A cotton swab placed in the ear may come out with wax on it, but it does more harm than good, by pushing wax further into the ear and causing build-up. The ear normally does a good job of removing wax on its own. If it becomes necessary to remove stubborn ear wax then it should be done the safest way possible. Doctors at The Mayo Clinic agree; this simple home method is the best for removing ear wax yourself.
Ear wax requires removal once it has become too thick or hard for the ear to clean out on its own. This type of ear wax can also become attached to the thin layer of skin in the ear canal, making it even harder to remove.
Start by softening the ear wax before attempting to remove it or have it removed. Using an eyedropper, put three or four drops of mineral oil, olive oil or hydrogen peroxide into your ear. Keep your head tilted to the side and your ear up for a couple of minutes to allow the oil to penetrate the wax. Place a tissue over your ear and tilt head to the opposite side to drain any excess oil. This should be done twice a day for four or five days.

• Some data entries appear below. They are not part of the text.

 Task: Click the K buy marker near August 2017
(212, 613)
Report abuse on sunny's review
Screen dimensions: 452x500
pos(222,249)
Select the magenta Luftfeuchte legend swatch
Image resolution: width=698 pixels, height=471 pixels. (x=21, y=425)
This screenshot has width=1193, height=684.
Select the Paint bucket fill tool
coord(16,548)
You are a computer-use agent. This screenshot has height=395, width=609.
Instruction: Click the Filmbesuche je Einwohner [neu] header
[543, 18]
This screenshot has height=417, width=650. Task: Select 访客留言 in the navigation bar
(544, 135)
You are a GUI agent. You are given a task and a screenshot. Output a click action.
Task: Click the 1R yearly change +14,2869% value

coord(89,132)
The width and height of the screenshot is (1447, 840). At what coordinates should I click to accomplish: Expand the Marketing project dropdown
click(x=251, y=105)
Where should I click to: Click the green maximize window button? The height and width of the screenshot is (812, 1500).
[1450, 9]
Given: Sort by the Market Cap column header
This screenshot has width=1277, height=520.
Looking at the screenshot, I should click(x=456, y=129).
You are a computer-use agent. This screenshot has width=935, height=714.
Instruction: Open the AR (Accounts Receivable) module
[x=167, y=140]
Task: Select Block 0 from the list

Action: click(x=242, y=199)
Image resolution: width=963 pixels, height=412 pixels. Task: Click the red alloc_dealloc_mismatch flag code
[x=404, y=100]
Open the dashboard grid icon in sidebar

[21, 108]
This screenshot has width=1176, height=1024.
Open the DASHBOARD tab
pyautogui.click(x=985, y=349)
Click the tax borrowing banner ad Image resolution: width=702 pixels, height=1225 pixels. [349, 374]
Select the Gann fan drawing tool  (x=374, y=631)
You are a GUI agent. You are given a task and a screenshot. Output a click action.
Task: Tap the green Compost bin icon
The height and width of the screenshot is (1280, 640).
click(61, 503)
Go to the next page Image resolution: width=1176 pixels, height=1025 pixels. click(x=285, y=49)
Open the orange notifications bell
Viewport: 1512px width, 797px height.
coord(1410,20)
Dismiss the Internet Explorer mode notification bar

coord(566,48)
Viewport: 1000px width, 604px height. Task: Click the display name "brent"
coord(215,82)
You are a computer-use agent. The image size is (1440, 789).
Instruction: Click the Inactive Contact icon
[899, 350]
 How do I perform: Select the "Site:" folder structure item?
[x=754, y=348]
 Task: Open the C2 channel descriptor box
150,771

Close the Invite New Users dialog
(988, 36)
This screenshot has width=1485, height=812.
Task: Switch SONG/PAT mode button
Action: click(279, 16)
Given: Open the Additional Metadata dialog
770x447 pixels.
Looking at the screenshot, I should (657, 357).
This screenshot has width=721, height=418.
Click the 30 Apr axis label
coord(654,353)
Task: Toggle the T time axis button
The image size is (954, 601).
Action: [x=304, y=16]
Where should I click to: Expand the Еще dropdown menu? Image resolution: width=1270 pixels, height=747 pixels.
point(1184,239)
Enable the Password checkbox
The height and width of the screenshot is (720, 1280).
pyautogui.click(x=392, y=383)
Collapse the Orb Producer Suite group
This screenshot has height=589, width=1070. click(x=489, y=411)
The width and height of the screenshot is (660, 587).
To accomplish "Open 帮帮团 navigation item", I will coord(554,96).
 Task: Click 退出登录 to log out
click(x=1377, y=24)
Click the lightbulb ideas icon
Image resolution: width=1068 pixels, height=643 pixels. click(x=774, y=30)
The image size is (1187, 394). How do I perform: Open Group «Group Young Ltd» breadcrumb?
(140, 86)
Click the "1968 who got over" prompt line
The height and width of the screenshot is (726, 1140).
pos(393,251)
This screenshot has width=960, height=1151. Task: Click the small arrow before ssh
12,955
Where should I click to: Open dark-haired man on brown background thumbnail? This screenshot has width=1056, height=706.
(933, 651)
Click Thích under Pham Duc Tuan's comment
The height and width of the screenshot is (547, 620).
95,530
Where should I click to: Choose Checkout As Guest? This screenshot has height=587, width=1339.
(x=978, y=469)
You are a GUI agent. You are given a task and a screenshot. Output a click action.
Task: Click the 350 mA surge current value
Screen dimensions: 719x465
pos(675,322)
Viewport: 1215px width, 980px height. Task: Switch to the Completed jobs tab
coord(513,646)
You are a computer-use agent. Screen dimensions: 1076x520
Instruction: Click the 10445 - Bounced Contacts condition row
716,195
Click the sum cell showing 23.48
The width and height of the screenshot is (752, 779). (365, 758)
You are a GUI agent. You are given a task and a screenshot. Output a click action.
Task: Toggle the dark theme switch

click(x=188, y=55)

If you have a tube or hole in your eardrum you should not put any liquid into your ear, consult a physician before attempting to remove wax at home.
After several days of softening the ear wax, it needs to be flushed out. This can be done in the shower, in the bath or over the sink. Fill a large cup with warm water and add a cap full of hydrogen peroxide. Using body temperature water will prevent dizziness. Fill a rubber bulb syringe with the warm solution and gently squirt it into your ear canal. As you squirt, tilt your ear down towards the bath, shower, or sink drain. Repeat several times, irrigating the ear canal is the best way to clean out the softened wax. If you start to feel pain or dizziness then stop; it's not normal for ear syringing to be painful.
When to See a Doctor
Manual removal of ear wax should not be attempted at home. It should be done by a trained physician. If after softening and flushing you experience pain, dizziness, or a loss of hearing, then the wax will have to be manually removed. Doctors will use a form of suction or a small tool that safely pulls the wax out of the ear. If you choose to go this route, it's still a good idea to soften the wax first; having hard wax pulled from your ear can be very pain full and make the ear canal bleed. If you have a hole or tube in your eardrum, then having a doctor remove your ear wax is best. Doctors at The Mayo Clinic recommend discussing ear wax with your physician before trying any home method of removal.